#### What this task involves
Please rewrite only the part of the entries that opens with the line containing "未来予言一覧へ (217, 1896)" and closes with the line containing "未来 (128, 1624)", changing "ログイン" to "サインイン" and keeping everything else the same.

#### Saved data entries
++++++

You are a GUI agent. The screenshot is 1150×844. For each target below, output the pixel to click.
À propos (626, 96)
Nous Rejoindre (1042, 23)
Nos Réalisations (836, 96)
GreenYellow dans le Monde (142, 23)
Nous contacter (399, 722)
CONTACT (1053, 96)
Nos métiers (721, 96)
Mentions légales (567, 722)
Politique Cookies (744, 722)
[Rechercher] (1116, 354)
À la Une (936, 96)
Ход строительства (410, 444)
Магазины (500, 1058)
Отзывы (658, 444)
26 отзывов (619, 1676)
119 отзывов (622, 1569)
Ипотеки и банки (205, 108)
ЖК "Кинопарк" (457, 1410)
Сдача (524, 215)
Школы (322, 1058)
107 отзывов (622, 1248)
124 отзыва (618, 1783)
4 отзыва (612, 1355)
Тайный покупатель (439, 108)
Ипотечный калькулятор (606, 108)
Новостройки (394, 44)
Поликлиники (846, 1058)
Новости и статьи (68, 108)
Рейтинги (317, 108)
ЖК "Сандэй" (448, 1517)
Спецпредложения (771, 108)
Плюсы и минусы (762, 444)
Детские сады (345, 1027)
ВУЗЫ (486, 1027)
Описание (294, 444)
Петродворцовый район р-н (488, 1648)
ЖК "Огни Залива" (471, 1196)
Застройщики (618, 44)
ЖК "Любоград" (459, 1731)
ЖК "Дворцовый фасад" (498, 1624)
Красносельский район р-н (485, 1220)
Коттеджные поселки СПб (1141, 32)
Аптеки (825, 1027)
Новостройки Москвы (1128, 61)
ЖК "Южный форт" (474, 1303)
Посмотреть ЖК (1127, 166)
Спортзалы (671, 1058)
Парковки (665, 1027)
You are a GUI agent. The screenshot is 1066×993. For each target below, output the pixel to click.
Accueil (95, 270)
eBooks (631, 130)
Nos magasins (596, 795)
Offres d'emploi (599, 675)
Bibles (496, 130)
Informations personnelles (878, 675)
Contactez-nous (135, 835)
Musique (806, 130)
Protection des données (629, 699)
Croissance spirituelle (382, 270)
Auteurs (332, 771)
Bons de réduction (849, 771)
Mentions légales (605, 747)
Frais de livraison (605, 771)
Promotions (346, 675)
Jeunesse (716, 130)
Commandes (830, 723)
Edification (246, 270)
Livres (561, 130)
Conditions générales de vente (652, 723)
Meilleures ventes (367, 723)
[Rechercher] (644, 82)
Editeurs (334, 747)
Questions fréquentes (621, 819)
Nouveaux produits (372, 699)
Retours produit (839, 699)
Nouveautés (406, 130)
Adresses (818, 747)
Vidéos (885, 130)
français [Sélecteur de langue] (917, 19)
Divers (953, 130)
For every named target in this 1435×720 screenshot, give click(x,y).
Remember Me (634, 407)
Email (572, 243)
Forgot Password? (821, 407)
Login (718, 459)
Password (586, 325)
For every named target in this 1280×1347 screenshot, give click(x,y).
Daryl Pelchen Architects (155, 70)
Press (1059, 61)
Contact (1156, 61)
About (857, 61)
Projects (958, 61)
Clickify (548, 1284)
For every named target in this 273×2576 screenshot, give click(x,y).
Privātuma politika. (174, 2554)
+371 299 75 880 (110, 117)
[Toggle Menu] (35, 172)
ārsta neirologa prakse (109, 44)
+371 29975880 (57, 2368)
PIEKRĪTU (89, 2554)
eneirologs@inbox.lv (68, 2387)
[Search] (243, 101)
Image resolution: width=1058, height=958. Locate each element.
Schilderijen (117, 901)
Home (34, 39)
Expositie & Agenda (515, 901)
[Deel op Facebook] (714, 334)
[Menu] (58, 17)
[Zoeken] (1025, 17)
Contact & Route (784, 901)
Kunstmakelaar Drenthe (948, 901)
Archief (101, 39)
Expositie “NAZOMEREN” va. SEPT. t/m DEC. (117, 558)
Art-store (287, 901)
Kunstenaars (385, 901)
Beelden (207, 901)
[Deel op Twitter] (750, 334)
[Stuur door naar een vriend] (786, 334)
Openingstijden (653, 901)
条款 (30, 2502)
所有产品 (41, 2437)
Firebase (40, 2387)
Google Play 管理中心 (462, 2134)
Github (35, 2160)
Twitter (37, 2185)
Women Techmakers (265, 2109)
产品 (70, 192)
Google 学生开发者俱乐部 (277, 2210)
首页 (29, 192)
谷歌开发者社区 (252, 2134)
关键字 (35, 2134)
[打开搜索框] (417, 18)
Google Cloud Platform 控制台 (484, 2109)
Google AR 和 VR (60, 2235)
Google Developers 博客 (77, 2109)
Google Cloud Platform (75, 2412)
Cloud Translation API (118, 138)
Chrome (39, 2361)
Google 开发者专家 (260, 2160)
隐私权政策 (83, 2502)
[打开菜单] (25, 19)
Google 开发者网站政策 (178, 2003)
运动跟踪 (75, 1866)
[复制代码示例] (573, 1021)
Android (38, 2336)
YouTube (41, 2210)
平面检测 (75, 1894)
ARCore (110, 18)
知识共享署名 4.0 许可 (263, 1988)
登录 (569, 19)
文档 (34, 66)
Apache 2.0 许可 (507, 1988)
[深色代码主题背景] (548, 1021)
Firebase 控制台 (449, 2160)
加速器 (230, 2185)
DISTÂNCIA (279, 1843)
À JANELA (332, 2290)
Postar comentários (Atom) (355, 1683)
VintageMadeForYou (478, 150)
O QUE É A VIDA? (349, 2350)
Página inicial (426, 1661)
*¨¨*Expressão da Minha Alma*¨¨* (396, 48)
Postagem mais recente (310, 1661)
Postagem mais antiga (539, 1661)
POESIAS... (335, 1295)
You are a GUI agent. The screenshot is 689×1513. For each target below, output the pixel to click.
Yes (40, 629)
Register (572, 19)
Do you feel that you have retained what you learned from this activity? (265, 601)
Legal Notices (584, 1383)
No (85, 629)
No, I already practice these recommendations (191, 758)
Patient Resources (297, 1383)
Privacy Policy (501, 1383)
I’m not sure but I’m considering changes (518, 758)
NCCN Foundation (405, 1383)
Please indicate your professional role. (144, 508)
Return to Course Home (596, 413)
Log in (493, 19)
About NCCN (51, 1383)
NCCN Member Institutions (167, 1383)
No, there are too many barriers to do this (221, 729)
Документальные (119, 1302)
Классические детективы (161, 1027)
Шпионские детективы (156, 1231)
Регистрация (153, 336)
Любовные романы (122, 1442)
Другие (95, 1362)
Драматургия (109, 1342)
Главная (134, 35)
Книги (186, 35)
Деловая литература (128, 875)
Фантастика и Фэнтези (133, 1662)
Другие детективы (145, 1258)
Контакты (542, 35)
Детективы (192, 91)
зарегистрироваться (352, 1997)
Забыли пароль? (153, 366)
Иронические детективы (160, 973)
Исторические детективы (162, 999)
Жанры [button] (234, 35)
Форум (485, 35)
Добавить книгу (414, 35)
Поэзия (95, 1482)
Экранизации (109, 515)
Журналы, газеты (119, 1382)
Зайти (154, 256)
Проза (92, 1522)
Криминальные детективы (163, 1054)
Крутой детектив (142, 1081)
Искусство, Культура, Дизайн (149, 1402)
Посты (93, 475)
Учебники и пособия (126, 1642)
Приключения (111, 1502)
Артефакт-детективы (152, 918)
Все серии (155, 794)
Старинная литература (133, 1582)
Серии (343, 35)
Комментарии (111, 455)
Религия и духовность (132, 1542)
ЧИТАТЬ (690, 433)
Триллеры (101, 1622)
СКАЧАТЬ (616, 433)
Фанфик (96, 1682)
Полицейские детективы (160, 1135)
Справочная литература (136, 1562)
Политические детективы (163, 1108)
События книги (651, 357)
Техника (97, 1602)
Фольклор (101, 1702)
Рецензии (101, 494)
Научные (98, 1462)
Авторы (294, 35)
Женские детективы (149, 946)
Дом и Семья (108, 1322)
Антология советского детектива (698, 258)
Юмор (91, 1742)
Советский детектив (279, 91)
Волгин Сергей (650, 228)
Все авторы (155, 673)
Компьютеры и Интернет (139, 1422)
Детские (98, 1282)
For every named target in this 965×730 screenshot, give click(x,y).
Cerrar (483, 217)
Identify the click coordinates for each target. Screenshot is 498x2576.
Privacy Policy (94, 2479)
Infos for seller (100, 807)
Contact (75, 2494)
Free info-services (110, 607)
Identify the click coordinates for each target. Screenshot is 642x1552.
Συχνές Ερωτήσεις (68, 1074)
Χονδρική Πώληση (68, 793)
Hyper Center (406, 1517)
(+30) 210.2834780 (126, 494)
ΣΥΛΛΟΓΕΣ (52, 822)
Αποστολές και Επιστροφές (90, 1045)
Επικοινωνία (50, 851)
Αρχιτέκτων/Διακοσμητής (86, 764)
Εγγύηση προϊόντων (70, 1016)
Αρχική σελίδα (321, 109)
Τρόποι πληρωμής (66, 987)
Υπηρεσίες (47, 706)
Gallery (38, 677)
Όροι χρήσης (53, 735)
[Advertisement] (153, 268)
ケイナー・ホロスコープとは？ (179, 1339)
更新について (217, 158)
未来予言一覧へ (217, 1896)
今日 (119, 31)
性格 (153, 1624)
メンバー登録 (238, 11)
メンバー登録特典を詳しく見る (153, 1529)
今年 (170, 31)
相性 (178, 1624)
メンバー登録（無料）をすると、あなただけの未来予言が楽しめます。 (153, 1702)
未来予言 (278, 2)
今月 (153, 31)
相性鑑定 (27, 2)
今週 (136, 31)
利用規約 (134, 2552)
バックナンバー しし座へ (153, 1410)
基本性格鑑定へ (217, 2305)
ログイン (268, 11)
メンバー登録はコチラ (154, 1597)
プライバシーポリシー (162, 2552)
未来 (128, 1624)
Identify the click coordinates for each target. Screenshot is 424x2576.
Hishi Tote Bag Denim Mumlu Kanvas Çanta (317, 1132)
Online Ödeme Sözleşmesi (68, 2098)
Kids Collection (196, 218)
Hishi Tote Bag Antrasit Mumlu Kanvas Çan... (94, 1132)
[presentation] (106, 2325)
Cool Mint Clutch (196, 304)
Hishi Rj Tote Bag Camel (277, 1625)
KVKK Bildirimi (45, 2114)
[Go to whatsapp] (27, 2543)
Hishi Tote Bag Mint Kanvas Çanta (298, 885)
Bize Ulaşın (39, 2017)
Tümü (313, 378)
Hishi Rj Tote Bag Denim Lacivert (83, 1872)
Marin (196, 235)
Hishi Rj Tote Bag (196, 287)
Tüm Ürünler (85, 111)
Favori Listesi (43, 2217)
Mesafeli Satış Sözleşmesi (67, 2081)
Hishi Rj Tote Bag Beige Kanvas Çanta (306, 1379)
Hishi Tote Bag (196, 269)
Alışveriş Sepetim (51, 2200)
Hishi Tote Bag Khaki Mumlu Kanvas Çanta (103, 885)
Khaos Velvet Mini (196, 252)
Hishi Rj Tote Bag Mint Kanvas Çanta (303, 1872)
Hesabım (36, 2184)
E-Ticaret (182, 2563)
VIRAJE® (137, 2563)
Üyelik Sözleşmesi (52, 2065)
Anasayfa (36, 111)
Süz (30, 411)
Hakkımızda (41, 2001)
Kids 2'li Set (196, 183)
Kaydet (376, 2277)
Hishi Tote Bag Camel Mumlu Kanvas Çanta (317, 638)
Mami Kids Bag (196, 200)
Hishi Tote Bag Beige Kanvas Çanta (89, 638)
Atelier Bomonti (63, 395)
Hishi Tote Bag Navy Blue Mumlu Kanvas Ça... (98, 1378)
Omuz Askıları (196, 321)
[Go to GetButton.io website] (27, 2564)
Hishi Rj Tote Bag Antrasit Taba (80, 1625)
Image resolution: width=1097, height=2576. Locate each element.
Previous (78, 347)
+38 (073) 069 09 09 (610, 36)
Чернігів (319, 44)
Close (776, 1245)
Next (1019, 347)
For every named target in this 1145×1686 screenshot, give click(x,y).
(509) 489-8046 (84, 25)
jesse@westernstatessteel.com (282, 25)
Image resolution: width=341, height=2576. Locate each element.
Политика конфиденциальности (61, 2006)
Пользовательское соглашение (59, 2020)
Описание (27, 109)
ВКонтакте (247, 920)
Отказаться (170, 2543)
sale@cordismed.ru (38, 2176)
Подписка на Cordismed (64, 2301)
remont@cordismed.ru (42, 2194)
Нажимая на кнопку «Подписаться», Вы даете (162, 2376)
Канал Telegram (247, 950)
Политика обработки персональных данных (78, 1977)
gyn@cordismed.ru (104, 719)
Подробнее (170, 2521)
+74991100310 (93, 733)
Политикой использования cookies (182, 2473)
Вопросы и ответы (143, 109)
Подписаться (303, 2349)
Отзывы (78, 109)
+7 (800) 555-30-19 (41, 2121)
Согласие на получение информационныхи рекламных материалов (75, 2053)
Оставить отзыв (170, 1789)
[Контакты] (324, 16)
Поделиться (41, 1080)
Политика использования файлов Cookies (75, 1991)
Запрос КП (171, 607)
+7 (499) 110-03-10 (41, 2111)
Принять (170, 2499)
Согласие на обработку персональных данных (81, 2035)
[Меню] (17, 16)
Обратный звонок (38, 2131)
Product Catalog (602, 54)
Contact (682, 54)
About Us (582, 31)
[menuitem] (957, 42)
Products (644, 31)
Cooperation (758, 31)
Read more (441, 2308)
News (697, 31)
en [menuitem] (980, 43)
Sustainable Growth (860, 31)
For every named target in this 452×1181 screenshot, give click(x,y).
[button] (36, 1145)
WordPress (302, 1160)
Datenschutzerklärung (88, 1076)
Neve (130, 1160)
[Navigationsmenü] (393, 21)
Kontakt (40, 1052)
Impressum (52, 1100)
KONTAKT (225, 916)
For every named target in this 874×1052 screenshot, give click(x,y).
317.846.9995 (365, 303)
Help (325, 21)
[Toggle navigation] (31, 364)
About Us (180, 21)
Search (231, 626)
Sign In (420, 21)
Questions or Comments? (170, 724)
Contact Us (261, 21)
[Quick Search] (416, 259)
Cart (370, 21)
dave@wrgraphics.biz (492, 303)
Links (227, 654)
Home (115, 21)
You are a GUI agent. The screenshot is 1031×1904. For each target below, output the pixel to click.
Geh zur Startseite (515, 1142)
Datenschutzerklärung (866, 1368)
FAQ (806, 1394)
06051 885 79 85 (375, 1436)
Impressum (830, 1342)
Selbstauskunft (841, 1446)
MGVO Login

++++++

#### Result for this exercise
未来予言一覧へ (217, 1896)
今日 (119, 31)
性格 (153, 1624)
メンバー登録 (238, 11)
メンバー登録特典を詳しく見る (153, 1529)
今年 (170, 31)
相性 (178, 1624)
メンバー登録（無料）をすると、あなただけの未来予言が楽しめます。 (153, 1702)
未来予言 (278, 2)
今月 (153, 31)
相性鑑定 (27, 2)
今週 (136, 31)
利用規約 (134, 2552)
バックナンバー しし座へ (153, 1410)
基本性格鑑定へ (217, 2305)
サインイン (268, 11)
メンバー登録はコチラ (154, 1597)
プライバシーポリシー (162, 2552)
未来 (128, 1624)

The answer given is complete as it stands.